ANSWER FIRST, EXPLAIN LATER: DESIGN AND EVALUATION OF AN AI-SUPPORTED FORMATIVE ASSESSMENT TOOL FOR CLUSTER VISUALISATION
University of Koblenz, Institute for Web Science and Technologies (WeST) (GERMANY)
About this paper:
Conference name: 20th International Technology, Education and Development Conference
Dates: 2-4 March, 2026
Location: Valencia, Spain
Abstract:
Students in data science programmes often struggle with interpreting cluster visualisations such as k-means outputs, DBSCAN plots, and violin-style distribution summaries. Recent work on our chart-to-text assessment pipeline has shown that it is possible to generate verified true/false items and concise, chart-grounded narratives using a locally hosted multimodal model, with evidence of strong perceived learning gains and higher confidence in an authentic classroom deployment. Building on that technical study, this paper shifts the focus from the pipeline itself to the design and evaluation of an AI-supported formative assessment tool, EduViz Narrator, as it is actually used in a Jupyter-based teaching environment.
EduViz follows an “answer first, explain later” pattern: students upload a clustering visualisation inside a notebook, respond to automatically generated true/false questions, and only then receive item-level feedback and a narrative explanation.
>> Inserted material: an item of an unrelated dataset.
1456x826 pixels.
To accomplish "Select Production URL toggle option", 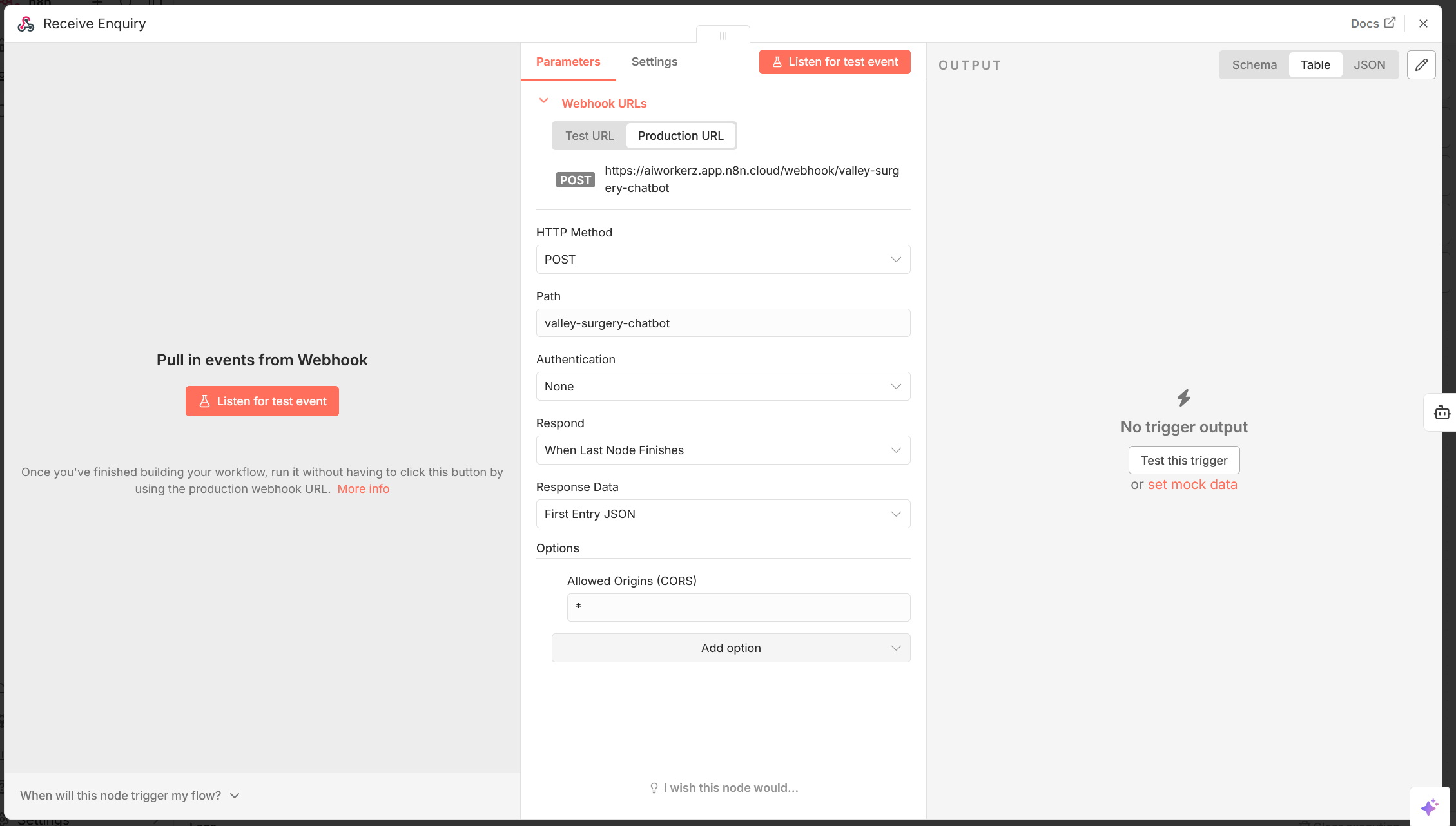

The tool is implemented entirely within a Jupyter notebook and deployed offline using LLaVA via Ollama, with three explicit interaction principles: a single-focus screen (one image, one compact question pane, one submit action), immediate closure of the feedback loop, and low-friction setup on students’ own machines. We report on the functional and non-functional requirements that guided the design, and on an extensive programme of unit and system testing (prompt construction, answer validation, narrative generation, stress and edge-case tests) conducted prior to classroom use. These tests demonstrate that an offline multimodal setup can remain robust and responsive under realistic teaching conditions, handling repeated uploads, multiple student machines, and corrupted or oversized images without kernel resets.
Using data from the same in-class deployment as the earlier pipeline study, we complement previously reported learning outcomes with a deeper analysis of interaction patterns and student perceptions of the Jupyter-based workflow. Questionnaire responses and open-text comments indicate that students experienced the notebook integration as simple and cognitively focused, particularly valuing the immediate, image-grounded quiz feedback, with narratives supporting subsequent reflection. At the same time, persistent difficulties with certain statistical concepts point to the need for additional scaffolds beyond automated feedback. We distil from these findings a set of design principles for “answer-first” AI support in data science education—offline-by-design deployment, verified chart grounding, and tightly integrated notebook interfaces—and discuss how they can inform future AI-supported formative assessment tools in STEM curricula.Keywords:
Formative assessment, data science education, cluster visualisation, artificial intelligence in education, Jupyter notebooks, offline AI tools.